▶ **Records shown**:
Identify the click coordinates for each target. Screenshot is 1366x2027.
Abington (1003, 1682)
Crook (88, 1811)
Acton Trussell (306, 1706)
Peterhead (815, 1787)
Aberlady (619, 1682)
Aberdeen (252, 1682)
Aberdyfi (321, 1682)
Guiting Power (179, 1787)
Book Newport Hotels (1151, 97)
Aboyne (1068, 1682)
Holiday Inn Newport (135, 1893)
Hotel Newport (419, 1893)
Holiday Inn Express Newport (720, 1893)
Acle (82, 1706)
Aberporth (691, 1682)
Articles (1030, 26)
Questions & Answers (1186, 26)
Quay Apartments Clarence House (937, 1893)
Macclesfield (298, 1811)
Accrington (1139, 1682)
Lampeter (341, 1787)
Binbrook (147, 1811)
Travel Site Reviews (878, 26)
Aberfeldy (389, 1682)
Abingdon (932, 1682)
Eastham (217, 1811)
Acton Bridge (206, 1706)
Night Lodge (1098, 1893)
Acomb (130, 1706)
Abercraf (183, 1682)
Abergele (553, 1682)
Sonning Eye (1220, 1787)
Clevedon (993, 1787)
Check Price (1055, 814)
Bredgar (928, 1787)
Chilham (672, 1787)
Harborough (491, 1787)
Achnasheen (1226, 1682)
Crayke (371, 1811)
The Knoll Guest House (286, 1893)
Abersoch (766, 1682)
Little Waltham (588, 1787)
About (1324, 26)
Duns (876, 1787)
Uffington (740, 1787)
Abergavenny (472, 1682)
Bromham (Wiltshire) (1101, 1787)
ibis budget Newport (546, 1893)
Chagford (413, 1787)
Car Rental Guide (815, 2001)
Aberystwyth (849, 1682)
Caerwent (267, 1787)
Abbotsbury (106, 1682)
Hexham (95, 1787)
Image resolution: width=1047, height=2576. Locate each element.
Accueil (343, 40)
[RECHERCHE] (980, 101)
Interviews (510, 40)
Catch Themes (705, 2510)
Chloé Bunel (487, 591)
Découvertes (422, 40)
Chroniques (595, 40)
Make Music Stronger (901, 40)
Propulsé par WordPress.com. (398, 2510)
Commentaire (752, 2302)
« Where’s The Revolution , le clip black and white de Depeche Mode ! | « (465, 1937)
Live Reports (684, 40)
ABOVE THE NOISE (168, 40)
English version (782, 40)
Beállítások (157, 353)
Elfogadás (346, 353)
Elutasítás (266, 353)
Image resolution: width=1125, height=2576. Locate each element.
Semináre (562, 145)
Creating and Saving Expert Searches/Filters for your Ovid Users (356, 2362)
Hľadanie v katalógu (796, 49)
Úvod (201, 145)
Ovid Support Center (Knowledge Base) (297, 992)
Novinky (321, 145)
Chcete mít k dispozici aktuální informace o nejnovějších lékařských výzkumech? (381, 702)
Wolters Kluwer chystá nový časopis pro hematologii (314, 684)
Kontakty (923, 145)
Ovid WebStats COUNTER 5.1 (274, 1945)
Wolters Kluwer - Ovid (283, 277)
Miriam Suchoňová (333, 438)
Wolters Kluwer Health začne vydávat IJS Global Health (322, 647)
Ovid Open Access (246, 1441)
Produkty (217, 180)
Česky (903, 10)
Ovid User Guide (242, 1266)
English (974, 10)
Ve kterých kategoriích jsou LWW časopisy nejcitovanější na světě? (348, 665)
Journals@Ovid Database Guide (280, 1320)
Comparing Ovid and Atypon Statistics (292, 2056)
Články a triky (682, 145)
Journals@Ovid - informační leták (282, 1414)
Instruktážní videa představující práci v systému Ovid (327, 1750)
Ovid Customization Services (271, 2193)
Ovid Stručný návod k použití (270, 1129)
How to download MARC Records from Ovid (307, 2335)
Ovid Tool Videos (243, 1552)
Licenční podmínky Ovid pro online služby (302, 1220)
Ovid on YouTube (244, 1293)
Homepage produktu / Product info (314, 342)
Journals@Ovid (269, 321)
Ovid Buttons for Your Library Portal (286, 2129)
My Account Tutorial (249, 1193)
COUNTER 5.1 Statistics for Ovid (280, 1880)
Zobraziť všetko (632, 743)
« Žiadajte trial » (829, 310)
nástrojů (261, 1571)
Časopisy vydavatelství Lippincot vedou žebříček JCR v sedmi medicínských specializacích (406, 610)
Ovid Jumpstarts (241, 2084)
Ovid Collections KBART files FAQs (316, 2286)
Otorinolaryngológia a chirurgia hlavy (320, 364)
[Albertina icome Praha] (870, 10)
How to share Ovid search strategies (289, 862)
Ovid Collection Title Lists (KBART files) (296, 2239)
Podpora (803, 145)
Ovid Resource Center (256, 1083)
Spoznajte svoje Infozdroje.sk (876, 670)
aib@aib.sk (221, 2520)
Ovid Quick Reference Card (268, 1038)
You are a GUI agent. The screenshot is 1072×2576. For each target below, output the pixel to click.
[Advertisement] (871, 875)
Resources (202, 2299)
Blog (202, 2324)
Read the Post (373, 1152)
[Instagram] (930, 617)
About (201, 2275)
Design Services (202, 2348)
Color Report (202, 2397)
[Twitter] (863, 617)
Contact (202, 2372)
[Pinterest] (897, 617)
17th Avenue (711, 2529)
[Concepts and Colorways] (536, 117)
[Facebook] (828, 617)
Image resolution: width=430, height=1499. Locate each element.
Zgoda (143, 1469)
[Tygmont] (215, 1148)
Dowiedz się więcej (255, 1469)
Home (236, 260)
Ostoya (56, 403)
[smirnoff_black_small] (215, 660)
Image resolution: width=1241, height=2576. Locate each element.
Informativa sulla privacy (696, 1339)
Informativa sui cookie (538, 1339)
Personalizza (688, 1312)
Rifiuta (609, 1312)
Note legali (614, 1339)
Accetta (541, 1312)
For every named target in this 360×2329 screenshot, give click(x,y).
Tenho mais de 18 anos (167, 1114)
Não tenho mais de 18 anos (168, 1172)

▶ **Task description**:
Give back the entries above exactly as they are, from their first line through the line that contains "Chagford (413, 1787)", both included, with nothing else.

▶ **Task answer**:
Identify the click coordinates for each target. Screenshot is 1366x2027.
Abington (1003, 1682)
Crook (88, 1811)
Acton Trussell (306, 1706)
Peterhead (815, 1787)
Aberlady (619, 1682)
Aberdeen (252, 1682)
Aberdyfi (321, 1682)
Guiting Power (179, 1787)
Book Newport Hotels (1151, 97)
Aboyne (1068, 1682)
Holiday Inn Newport (135, 1893)
Hotel Newport (419, 1893)
Holiday Inn Express Newport (720, 1893)
Acle (82, 1706)
Aberporth (691, 1682)
Articles (1030, 26)
Questions & Answers (1186, 26)
Quay Apartments Clarence House (937, 1893)
Macclesfield (298, 1811)
Accrington (1139, 1682)
Lampeter (341, 1787)
Binbrook (147, 1811)
Travel Site Reviews (878, 26)
Aberfeldy (389, 1682)
Abingdon (932, 1682)
Eastham (217, 1811)
Acton Bridge (206, 1706)
Night Lodge (1098, 1893)
Acomb (130, 1706)
Abercraf (183, 1682)
Abergele (553, 1682)
Sonning Eye (1220, 1787)
Clevedon (993, 1787)
Check Price (1055, 814)
Bredgar (928, 1787)
Chilham (672, 1787)
Harborough (491, 1787)
Achnasheen (1226, 1682)
Crayke (371, 1811)
The Knoll Guest House (286, 1893)
Abersoch (766, 1682)
Little Waltham (588, 1787)
About (1324, 26)
Duns (876, 1787)
Uffington (740, 1787)
Abergavenny (472, 1682)
Bromham (Wiltshire) (1101, 1787)
ibis budget Newport (546, 1893)
Chagford (413, 1787)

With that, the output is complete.